House Speaker Paul Ryan (R-Wis.) told reporters today that the lower chamber has the veto override votes to defeat any plan of President Obama’s to close Guantanamo.
Obama said Tuesday that he’s counting on negotiations with Congress to peel back a prohibition from transferring detainees — in this case, the most dangerous ones who cannot be released to another country — to the United States.
“He can try,” Ryan said of Obama’s plans to close Gitmo. “He has no authority to do so.”
“Correct me if I’m wrong on the vote, but I think 370 House members voted for the NDAA; 91 senators voted for the NDAA. We have veto override vote on this,” he said. “Here’s the point. We’re also preparing our legal challenge. So we are making legal preparations if the president tries to break the law. And what boggles my mind is that the president is contemplating directing the military to knowingly break the law. Our law is really clear.”
“And by the way, Democrats wrote this law when they were in the majority, when they ran Congress, which is these detainees cannot come to American soil. So if the president proceeds with knowingly breaking the law and asking the military to break the law, he will be met with fierce bipartisan opposition here in Congress and we are taking all legal preparations necessary to meet with that resistance. He can’t do it because the law is really clear. I’ll just leave it at that.”
Ryan refused to comment on the Nevada caucuses or the presidential election as a whole.
“The American people are going to make this decision. We believe that the country is headed on the wrong path. We think that the president’s policies aren’t working. We have 45 million people in poverty. We have flat wages. We have deep economic anxiety,” the Speaker said.
“Oh, and by the way, ISIS is on offense and we have terrorism knocking on our doorstep, and we are less safe as a people. That’s not good. So we think here in Congress we have an obligation, a moral obligation to the people of this nation to show them how we would do things differently. And that is what our agenda project is all about.”
Ryan said the GOP caucus is “going to roll out ideas and take to the country, not unlike what Ronald Reagan and Jack Kemp and everyone did in 1980, to offer the country a very clear and compelling choice so that they can choose an America, what kind of country we want to be in 2017.”

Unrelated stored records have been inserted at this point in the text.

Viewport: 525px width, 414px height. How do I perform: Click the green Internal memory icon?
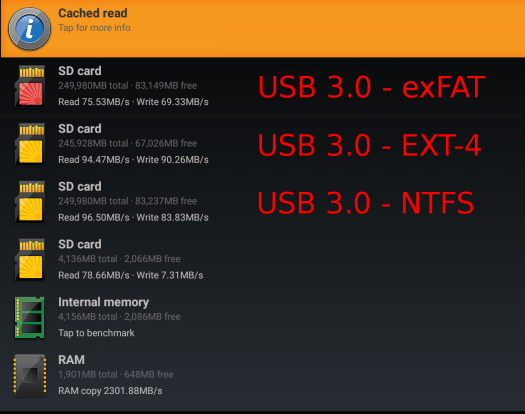tap(29, 318)
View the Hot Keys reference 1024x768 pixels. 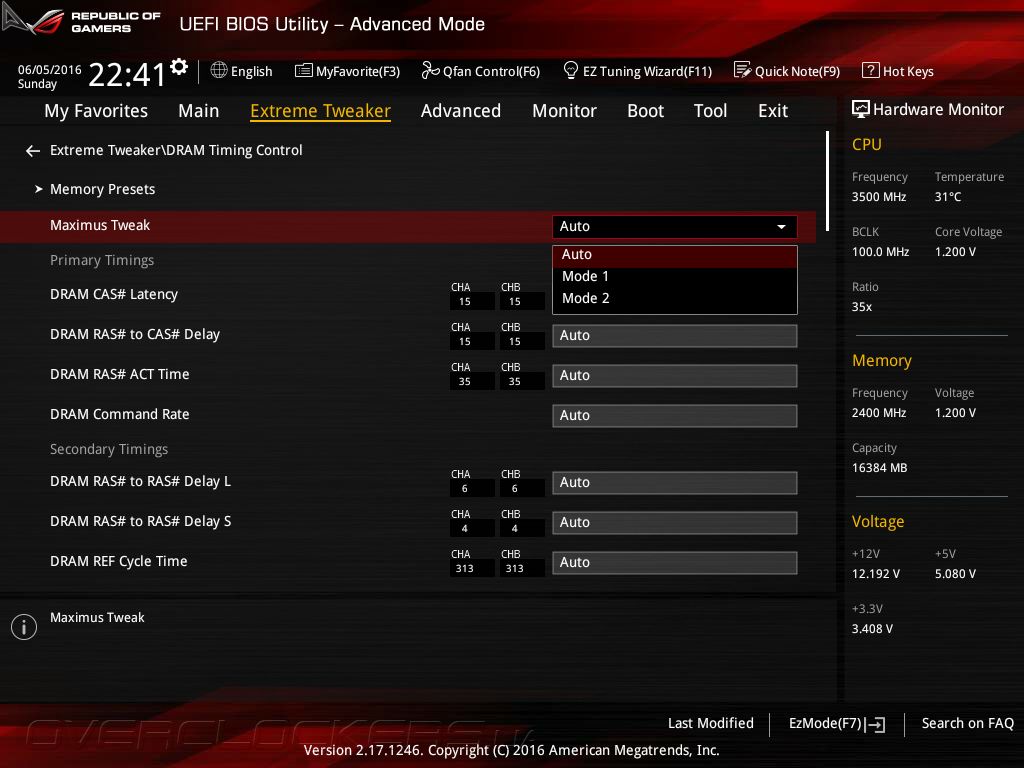coord(897,71)
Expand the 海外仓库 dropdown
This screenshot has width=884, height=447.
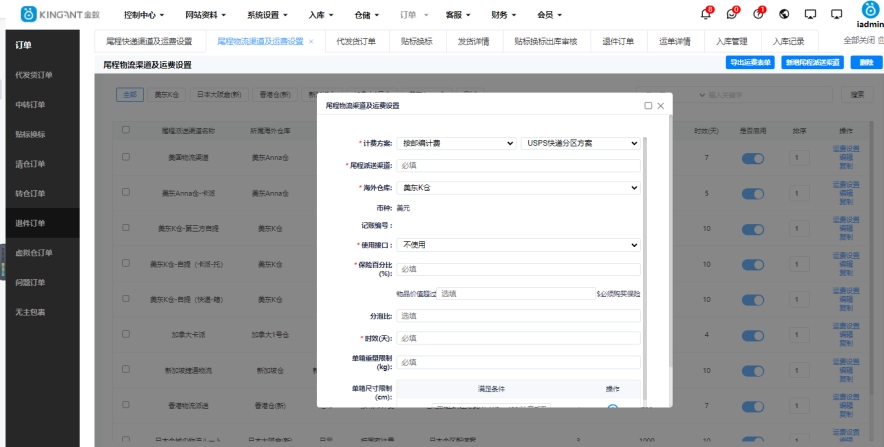pos(518,187)
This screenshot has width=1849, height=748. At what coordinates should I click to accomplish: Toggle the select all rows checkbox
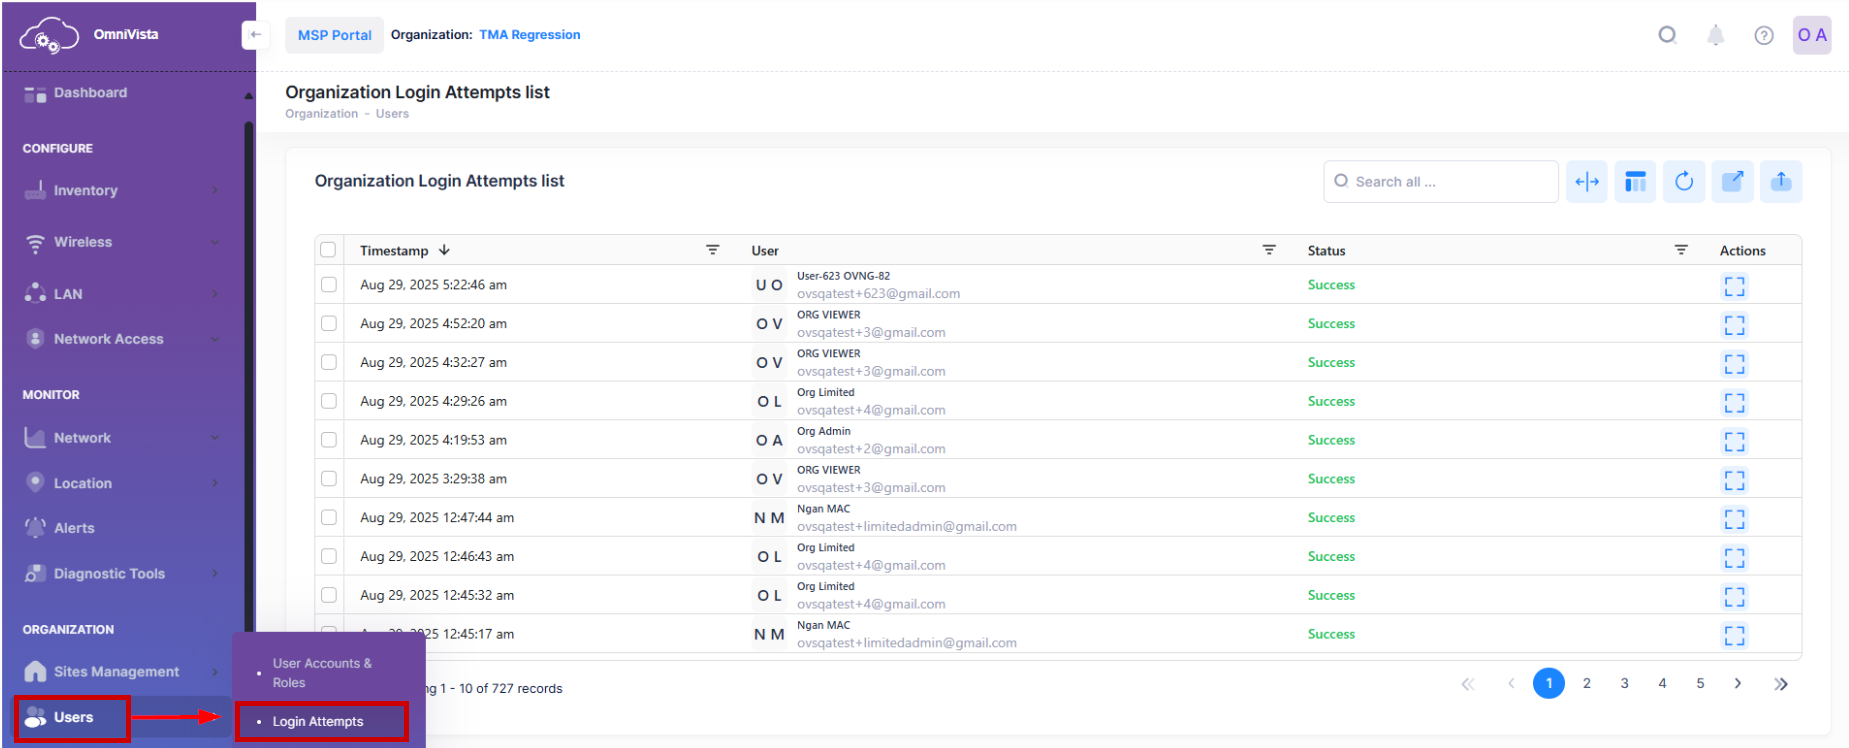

“Here’s an agenda we can pass with a Republican president. And we want to earn a mandate from this country and fix this country’s problems,” he said. “And we can do that with whoever the Republican president is. So we’re not commenting on who — the goings on in the various caucuses and primaries. We’re talking about the high stakes of this election. Everything is up for grabs — Congress, the presidency, Supreme Court. And we — we owe this country a choice and that’s exactly what we’re going to give them.”